## STORED DATA
=== Begin Enclosure ===
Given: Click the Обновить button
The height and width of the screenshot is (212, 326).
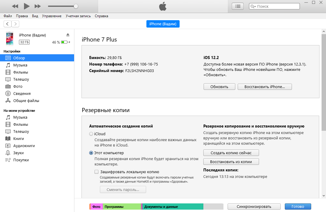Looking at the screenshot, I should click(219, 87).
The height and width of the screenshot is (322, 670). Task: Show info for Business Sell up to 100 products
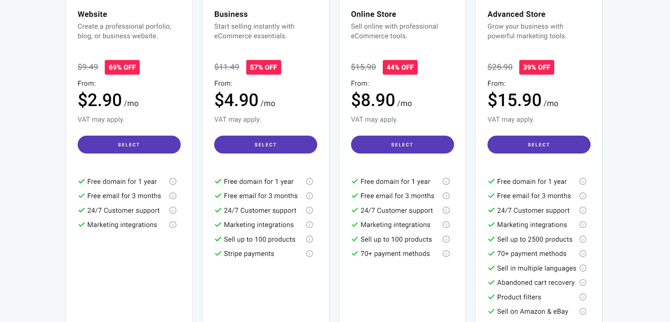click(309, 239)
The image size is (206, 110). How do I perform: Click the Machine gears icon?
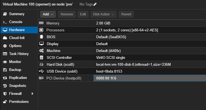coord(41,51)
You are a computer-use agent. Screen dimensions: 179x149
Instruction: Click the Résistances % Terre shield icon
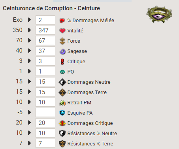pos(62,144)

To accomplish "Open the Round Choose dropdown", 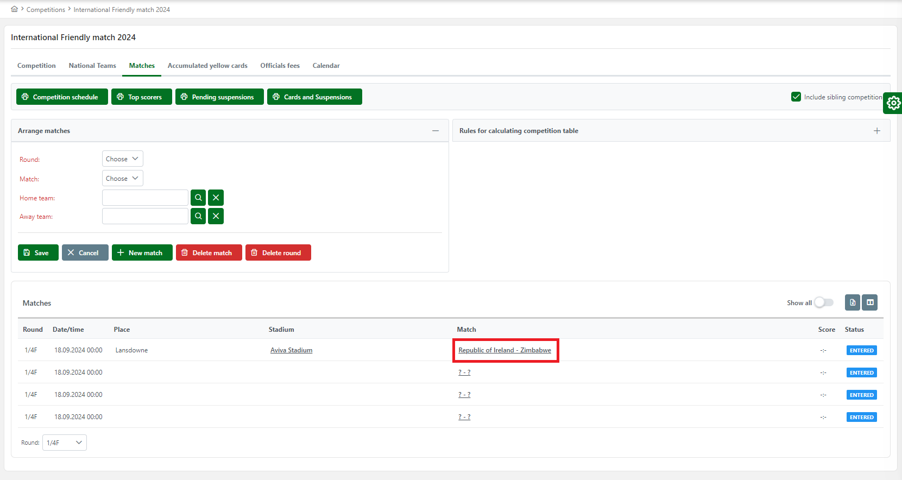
=== End Enclosure ===
=== Begin Enclosure ===
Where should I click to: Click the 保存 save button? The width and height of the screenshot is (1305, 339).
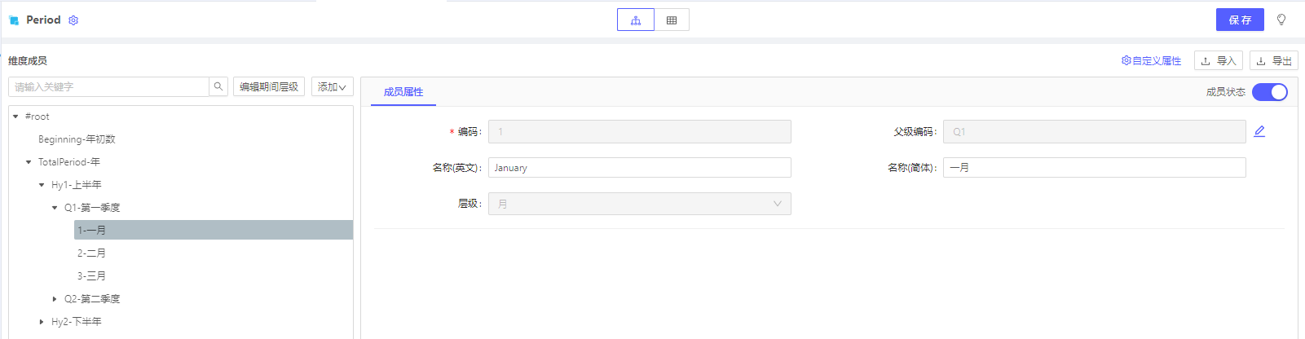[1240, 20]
=== End Enclosure ===
## WHAT YOU ARE ASKED TO DO
For this exercise, reproduce exactly the lines of the records above from the one with "The height and width of the screenshot is (212, 326)." up to and including the one with "the Round Choose", without pictures.

## EXERCISE RESPONSE
The height and width of the screenshot is (212, 326).
Looking at the screenshot, I should click(219, 87).
The height and width of the screenshot is (322, 670). Task: Show info for Business Sell up to 100 products
click(309, 239)
The image size is (206, 110). How do I perform: Click the Machine gears icon?
coord(41,51)
You are a computer-use agent. Screen dimensions: 179x149
Instruction: Click the Résistances % Terre shield icon
pos(62,144)

To accomplish "Open the Round Choose dropdown", 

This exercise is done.